73 A.F.T.R.2d 94-1848

NOTICE: Ninth Circuit Rule 36-3 provides that dispositions other than opinions or orders designated for publication are not precedential and should not be cited except when relevant under the doctrines of law of the case, res judicata, or collateral estoppel.
Ae R. HONG; Kun Kim, Petitioners-Appellants,
v.
COMMISSIONER INTERNAL REVENUE SERVICE, Respondent-Appellee.

No. 92-70805.

United States Court of Appeals, Ninth Circuit.

Argued and Submitted April 6, 1994.
Decided April 21, 1994.

Before: HALL, LEAVY, and FERNANDEZ, Circuit Judges.

MEMORANDUM*

Kun Kim appeals the tax court's judgment upholding in part tax deficiencies and penalties assessed by the Internal Revenue Service for 1984, 1985, and 1986. Ae R. Hong appeals the tax court's determination that the IRS need not return $193,000 seized from her safety deposit box and applied to Kim's tax liability. We affirm with respect to Kim and reverse with respect to Hong.

I.

In Kim's case, the tax court correctly determined the unreported income and sustained the assessed fraud penalties.

A.

Regarding the determination of income, Kim argues that the tax court (1) improperly allocated the burden of proof; (2) made clearly erroneous findings of fact; (3) abused its discretion by excluding certain evidence; and (4) erred by not entering default judgment against the IRS.1 We address each contention in turn.

1.

Allocation of the burden of proof in tax deficiency cases is well settled:

In an action to collect tax, the government bears the burden of proof. The government can usually carry its initial burden, however, merely by introducing its assessment of tax due. Normally, a presumption of correctness attaches to the assessment, and its introduction establishes a prima facie case. The presumption does not arise[, however,] unless it is supported by a minimal evidentiary foundation.... [Moreover, i]f the taxpayer rebuts the presumption, it disappears. In a suit to collect tax on unreported income, the burden of proving the deficiency then reverts to the government.

United States v. Stonehill, 702 F.2d 1288, 1293-94 (9th Cir.1983) (citations omitted), cert. denied, 465 U.S. 1079 (1984). Accord, e.g., Edelson v. Commissioner, 829 F.2d 828, 831 (9th Cir.1987). Kim asserts that the court should have shifted the burden to the IRS because the assessment had no evidentiary basis or, alternatively, because he rebutted the presumption of correctness.

- **Rows**

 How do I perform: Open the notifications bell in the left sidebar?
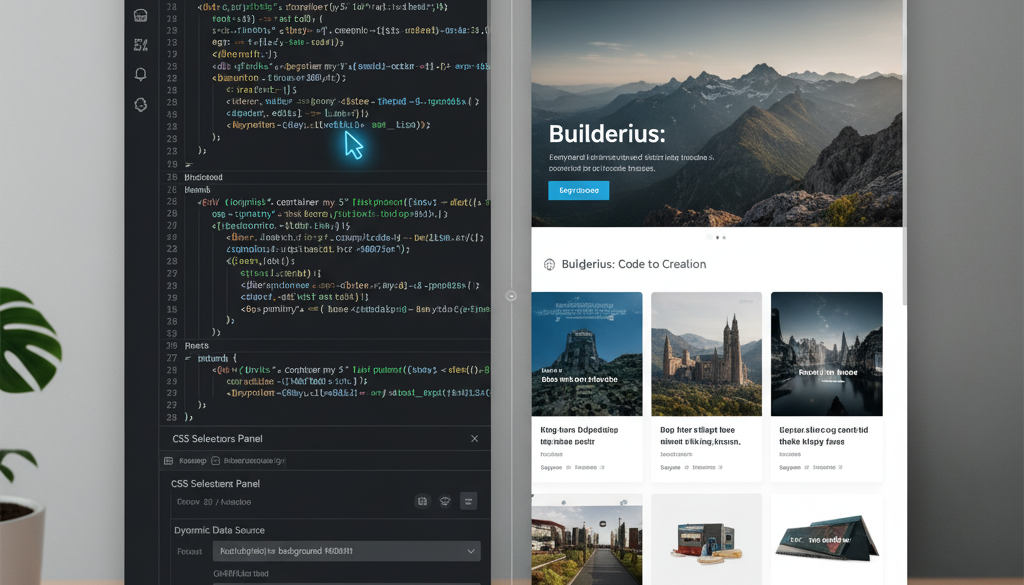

* * *

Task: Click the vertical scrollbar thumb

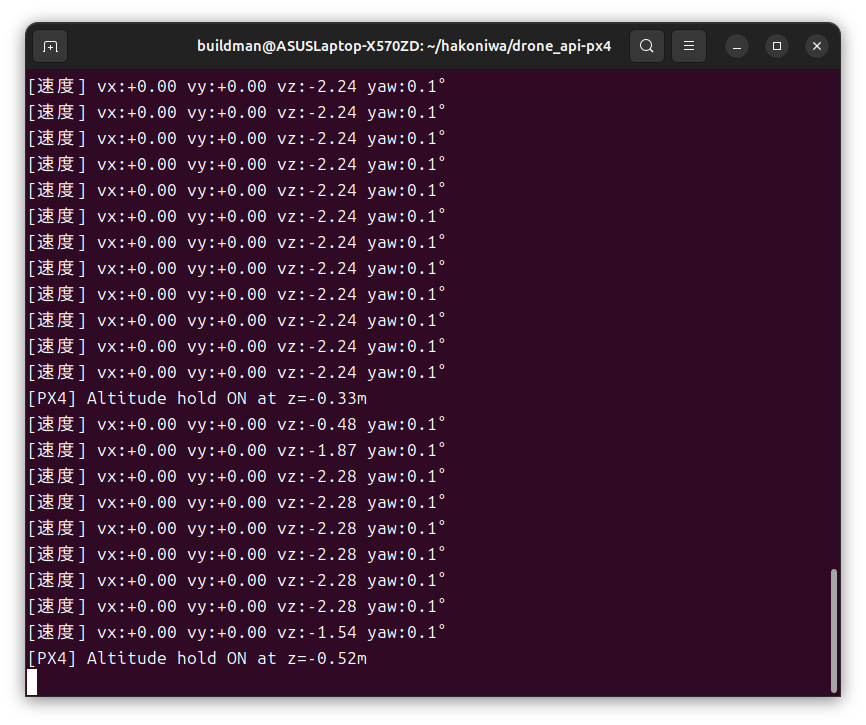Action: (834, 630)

- **Job**
Could you rewrite the stretch of the court memorandum from "NOTICE: Ninth Circuit" through "or collateral estoppel.", putting "binding" in place of "precedential"?

- **Answer to the exercise**
NOTICE: Ninth Circuit Rule 36-3 provides that dispositions other than opinions or orders designated for publication are not binding and should not be cited except when relevant under the doctrines of law of the case, res judicata, or collateral estoppel.